An organised walk there had been proposed by Mayor Bob Parker to coincide with the March 18 memorial service, but this was vetoed by Civil Defence authorities. Now, however, it is time to revisit the idea.
Allowing controlled access to the central city for specified periods would serve several purposes. Residents would gain a greater firsthand understanding of the devastation than they could by peering down ruined streets from the edge of the cordon.
This might benefit the Christchurch City Council and the Canterbury Earthquake Recovery Authority as residents would more fully appreciate the rebuilding challenge and allow them to offer more informed contributions during consultation over the central city's future.
A controlled walk ahead of the bulk of the demolitions would also allow residents to say farewell to buildings in which they had worked, shopped, been entertained or had just regularly strolled past.
It is clear there would be a considerable appetite for allowing limited access. This was shown by the 10,000 city dwellers who showed their deep interest in the central city by attending the recent Share an Idea Expo.
Residents will readily accept city councillors being escorted into central Christchurch, as the council is devising the inner-city strategy.
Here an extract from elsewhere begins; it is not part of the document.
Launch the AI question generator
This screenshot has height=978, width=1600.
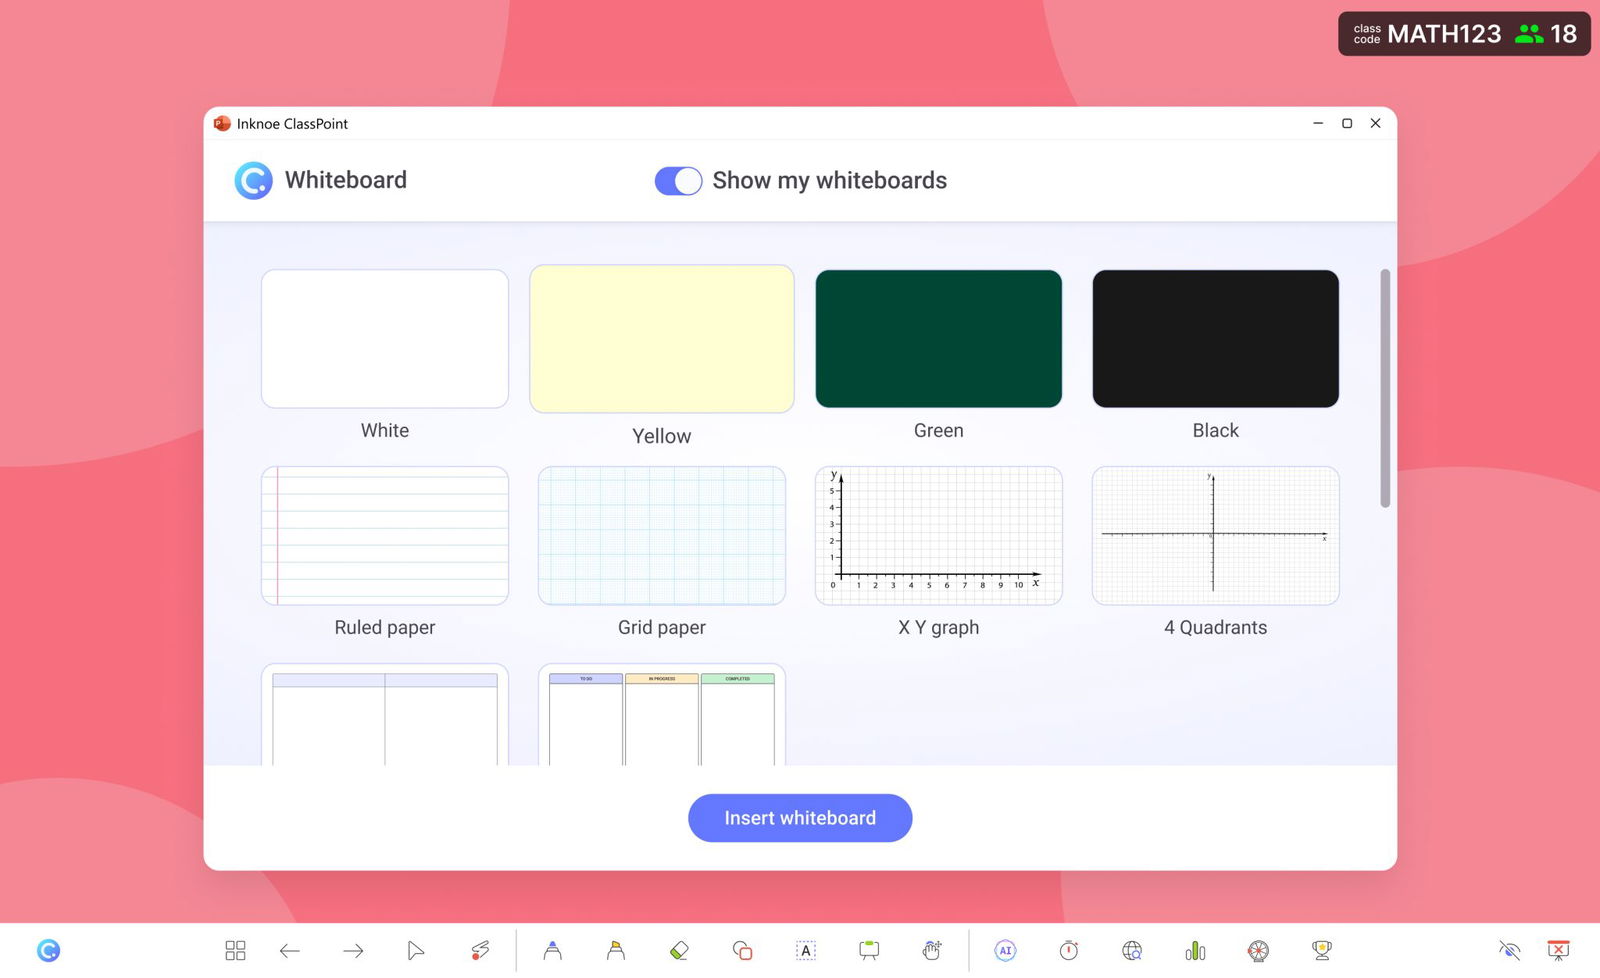(1005, 950)
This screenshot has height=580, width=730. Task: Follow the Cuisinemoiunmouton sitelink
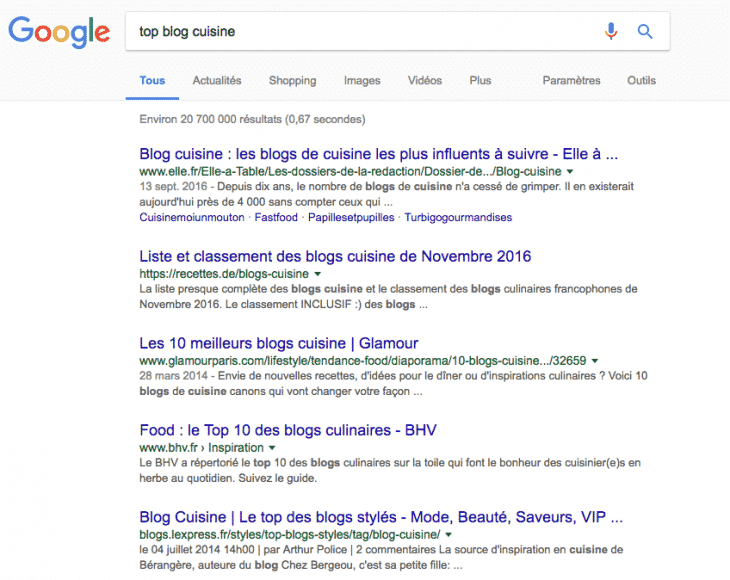pos(191,217)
So, too, the news media has had an important role in conveying images of the damage, although this can not totally replace firsthand observation.
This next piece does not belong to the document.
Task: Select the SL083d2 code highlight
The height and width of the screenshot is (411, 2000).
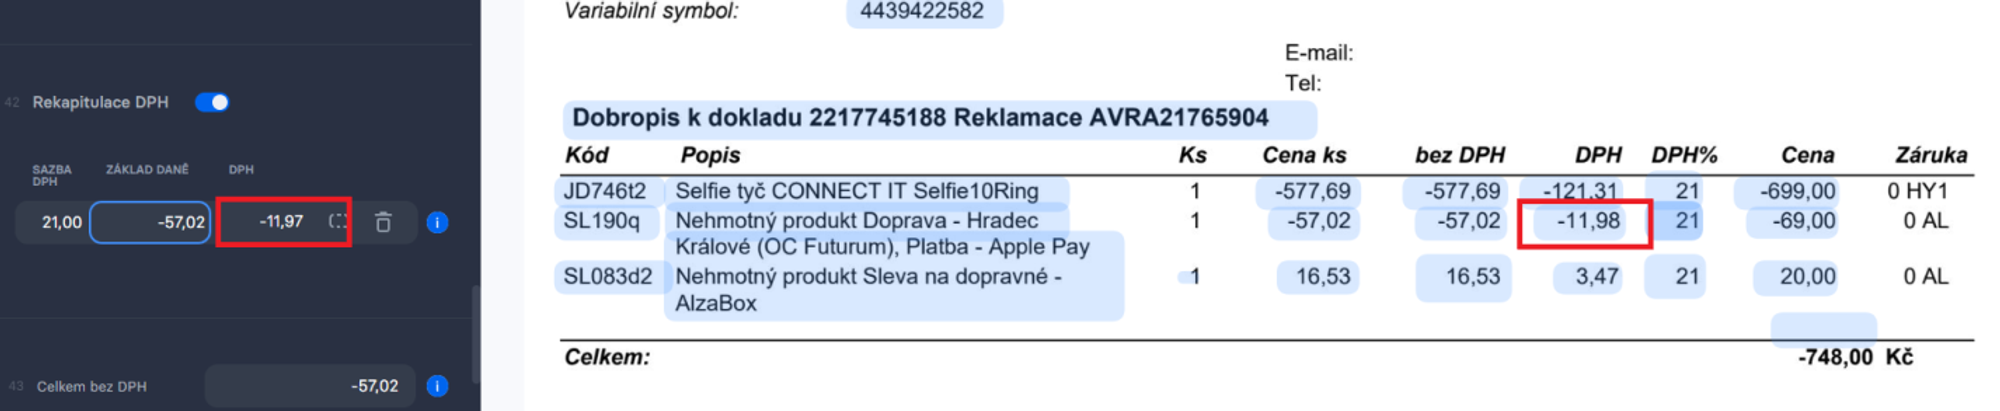Action: pyautogui.click(x=607, y=276)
And businesspeople are rightly being allowed into the central city at prescribed times and with escorts to retrieve data and equipment where it is practicable to do so.
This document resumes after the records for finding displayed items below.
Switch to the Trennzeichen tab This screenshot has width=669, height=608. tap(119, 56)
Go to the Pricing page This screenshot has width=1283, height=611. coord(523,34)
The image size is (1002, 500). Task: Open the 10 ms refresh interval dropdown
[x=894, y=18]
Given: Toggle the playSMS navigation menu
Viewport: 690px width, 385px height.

But what residents find hard to accept is that while they are locked out of the central city, visiting celebrities such as former supermodel Rachel Hunter, although here for a good fundraising cause, and actor Russell Crowe are given red-zone tours.
The proposed March 18 walk-through was cancelled because of safety concerns and the fear it might impede recovery work. More than two months later there should be greater knowledge of what parts of the inner city would be suitable for controlled access.
Entry was allowed in the aftermath of the 1989 San Francisco earthquake, where those going into the damaged zones signed a waiver of release. ACC rules could make this course difficult in New Zealand, although the powers given to Cera might mean the rules could be changed.
If walking is still deemed dangerous then buses could be used at specified times, with a pre-booked ticketing system.
Some of those who lost relatives and friends in the earthquake believed that the March 18 proposed walk was grotesque. Their sensitivity will be understood and respected.
But central-city access would be in a different category to ghoulish rubbernecking in hard-hit Avonside and Bexley by those who have no actual connection with these suburbs.
All residents do feel that they have an affinity with central Christchurch, especially Cathedral Square. Allowing access would attract some voyeurs, but the majority who entered would do so with a sense of reverence for an older inner city which will soon be just a memory.